We now need to install a few repositories to pull all the broadcom stuff from:

$ su -c 'dnf install -y http://download1.rpmfusion.org/free/fedora/rpmfusion-free-release-$(rpm -E %fedora).noarch.rpm'

And also the non-free version:

$ su -c 'dnf install -y http://download1.rpmfusion.org/nonfree/fedora/rpmfusion-nonfree-release-$(rpm -E %fedora).noarch.rpm'
We are going to need the development kernel packages to build our broadcom wireless driver, so lets explore the available kernels:

$ sudo dnf list kernel

kernel.x86_64            5.17.5-300.fc36
kernel.x86_64            6.0.15-200.fc36
kernel.x86_64            6.0.15-300.fc37
Install the development packages with the following:
$ sudo dnf install -y akmods kernel-devel

You'll see a lot of packages scroll by and then the development kernel package install, which is the kernel-devel-6.0.15-300.fc37 package:

Now install the Broadcom Wireless package:

$ sudo dnf install -y broadcom-wl

Now build the kernel module:

$sudo akmods

Checking mods exist for 6.0.15-300.fc37.x86_64    [OK]

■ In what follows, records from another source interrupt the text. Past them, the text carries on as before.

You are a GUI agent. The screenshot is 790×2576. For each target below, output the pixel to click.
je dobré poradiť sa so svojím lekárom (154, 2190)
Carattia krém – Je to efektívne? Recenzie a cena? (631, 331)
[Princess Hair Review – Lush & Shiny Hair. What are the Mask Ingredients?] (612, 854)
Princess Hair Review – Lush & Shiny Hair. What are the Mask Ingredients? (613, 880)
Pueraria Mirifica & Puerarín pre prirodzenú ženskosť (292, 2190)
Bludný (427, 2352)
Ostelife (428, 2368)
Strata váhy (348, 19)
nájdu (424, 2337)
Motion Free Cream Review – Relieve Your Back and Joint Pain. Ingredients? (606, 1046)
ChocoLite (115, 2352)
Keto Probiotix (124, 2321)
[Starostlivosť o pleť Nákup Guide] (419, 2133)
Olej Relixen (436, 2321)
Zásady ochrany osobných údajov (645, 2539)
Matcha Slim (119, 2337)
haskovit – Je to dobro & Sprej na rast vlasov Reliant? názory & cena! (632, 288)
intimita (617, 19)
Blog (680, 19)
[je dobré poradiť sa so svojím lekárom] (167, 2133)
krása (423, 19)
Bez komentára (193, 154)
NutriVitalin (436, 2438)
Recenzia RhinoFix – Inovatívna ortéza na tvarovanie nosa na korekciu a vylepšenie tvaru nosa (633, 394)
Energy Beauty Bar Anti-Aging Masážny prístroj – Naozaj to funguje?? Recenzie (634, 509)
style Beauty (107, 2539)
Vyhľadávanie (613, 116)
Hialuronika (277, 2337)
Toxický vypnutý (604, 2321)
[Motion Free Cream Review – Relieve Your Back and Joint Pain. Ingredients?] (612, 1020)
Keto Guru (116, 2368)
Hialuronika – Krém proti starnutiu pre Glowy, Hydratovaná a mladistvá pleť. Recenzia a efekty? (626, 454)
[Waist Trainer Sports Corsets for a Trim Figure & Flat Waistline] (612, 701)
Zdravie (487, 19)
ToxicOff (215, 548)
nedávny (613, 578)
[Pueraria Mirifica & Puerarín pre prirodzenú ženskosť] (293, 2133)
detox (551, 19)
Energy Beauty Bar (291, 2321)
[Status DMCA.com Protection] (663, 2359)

Now reboot your machine and you should be able to view the wireless driver (wl) with the following:

$ lsmod | grep wl

Now set up your wireless connection in Fedora in the top right drop down menu.

A bit of a different type of installation if you were following along the last time, but we still made it to Fedora 37. I hope you enjoyed this starting the year update to the latest Fedora on your old Macbook Pro 13 inch from late 2011!